The air was warm and the mood solemn Wednesday morning as the family of Marine Staff Sgt. Thomas Joseph "T.J." Dudley walked into the hangar at Charlotte/Douglas International Airport.
Dudley's mother, Robyn Dudley, clutched the hand of her 18-year-old daughter, Bryn.
His widow, Mary Dudley, sat with her three children - 23-month-old Jenna Robyn; Thomas Carter, 5; and Taylor, 13 - near the black hearse bearing two American flags.
They were awaiting the arrival of the casket of the husband and father, brother and son who would never again attend soccer games, laugh with them or take them for haircuts and lawnmower rides.
One of T.J.'s brothers, 21-year-old Jameson, himself a Marine, hugged Mary and rubbed her back as they waited in near-silence.
As her mother waited patiently, little Jenna Robyn couldn't sit still, toddling around the vast space, weaving her way in and out among the legs of her mother, her grandmother, her brother and sister.
Around the perimeter of the hangar, members of American Legion and Veterans of Foreign Wars posts in Fort Mill and Rock Hill, along with Rolling Thunder and Patriot Guard motorcycle escorts, stood at attention - American flags posted at their sides.
Finally, the quiet in the hangar was punctuated by the rumble of the giant door as it slid open, letting in bright sunlight.
Slowly, reverently, an airplane rolled into the hangar. Two men carefully lifted the bay door, assembled a ramp and - at last - pulled out a flag-draped casket.
Six Marines - three on each side - saluted the casket, unfurled the flag and carried it slowly to the hearse.
Family and friends embraced, cried and dabbed at their eyes with tissues, watching the casket disappear into the back of the vehicle before it made its way out of the hangar.
T.J. Dudley was coming home.
A family's courage
The core values that define a Marine are honor, courage and commitment.
T.J. Dudley had all three, family and friends say.
Honor, because he treated everyone he met with respect.
Courage, because he embarked on six deployments overseas, fighting for the freedom of all Americans.
Commitment, because he gave the ultimate sacrifice for that freedom.
On July 7, two weeks before he was set to return home, Dudley, 29, died from gunfire in Afghanistan, where he had been serving as crew chief with the Marine Medium Tiltrotor Squadron 264 - the Black Knights.
Just hours before T.J. Dudley's arrival in that hangar at Wilson Air Center, family and friends had gathered at Palmetto Funeral Home in Fort Mill.
Robyn Dudley displayed the courage her son had embodied so well.
She hugged everyone as they arrived, squeezed their hands, exchanged smiles and offered words of comfort.
Later, as she waited for the arrival of her husband's remains at the hangar, Mary Dudley sat bravely, dry-eyed, strong for her children.
She didn't let anyone see her cry.
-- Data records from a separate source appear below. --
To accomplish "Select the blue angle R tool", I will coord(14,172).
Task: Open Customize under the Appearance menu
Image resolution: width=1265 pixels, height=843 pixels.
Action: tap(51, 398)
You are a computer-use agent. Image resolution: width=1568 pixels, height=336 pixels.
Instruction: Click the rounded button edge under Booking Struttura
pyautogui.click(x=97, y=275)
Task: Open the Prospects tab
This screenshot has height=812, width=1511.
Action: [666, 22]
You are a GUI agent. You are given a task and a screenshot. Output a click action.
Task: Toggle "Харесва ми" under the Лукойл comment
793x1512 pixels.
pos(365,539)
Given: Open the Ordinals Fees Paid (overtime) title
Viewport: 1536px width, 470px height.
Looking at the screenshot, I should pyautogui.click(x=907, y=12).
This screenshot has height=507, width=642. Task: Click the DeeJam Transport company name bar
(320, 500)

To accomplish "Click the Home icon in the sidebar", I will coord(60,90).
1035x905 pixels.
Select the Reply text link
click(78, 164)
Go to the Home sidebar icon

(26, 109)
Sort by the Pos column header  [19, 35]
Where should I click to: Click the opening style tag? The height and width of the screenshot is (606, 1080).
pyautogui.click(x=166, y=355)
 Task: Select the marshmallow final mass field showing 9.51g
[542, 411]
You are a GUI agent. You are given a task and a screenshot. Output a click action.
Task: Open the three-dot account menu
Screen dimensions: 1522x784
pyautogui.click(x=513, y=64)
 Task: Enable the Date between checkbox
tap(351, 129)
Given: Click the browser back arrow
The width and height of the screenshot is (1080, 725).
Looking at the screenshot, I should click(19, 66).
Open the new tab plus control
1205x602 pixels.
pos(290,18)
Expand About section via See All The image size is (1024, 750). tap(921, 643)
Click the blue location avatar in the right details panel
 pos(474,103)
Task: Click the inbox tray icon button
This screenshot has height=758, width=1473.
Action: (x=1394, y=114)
Not until the hearse started to make its way out of the hangar.
Then she slowly turned to her husband's best friend, Ryan Smith, put her face in her hands, and quietly began to weep.
Public events planned to honor Marine Staff Sgt. T.J. Dudley:
11:30 a.m. - The funeral procession will begin at Palmetto Funeral Home, 2409 Carolina Place Drive, in Fort Mill. It will head south to S.C. 160, east on S.C. 160 over Interstate 77 and then turn right onto U.S. 21 at the Peach Stand. It will take another right onto Harris Road right again onto Munn Road.
2 p.m. - The funeral is at Fort Mill High School, 225 Munn Road.
After the funeral - Details were still being worked out Wednesday night, but the funeral procession will head south on U.S. 21 and stay on Cherry Road through Rock Hill before turning southeast onto Heckle Boulevard for a burial with full honors at Rock Hill Memorial Gardens, 700 Heckle Blvd.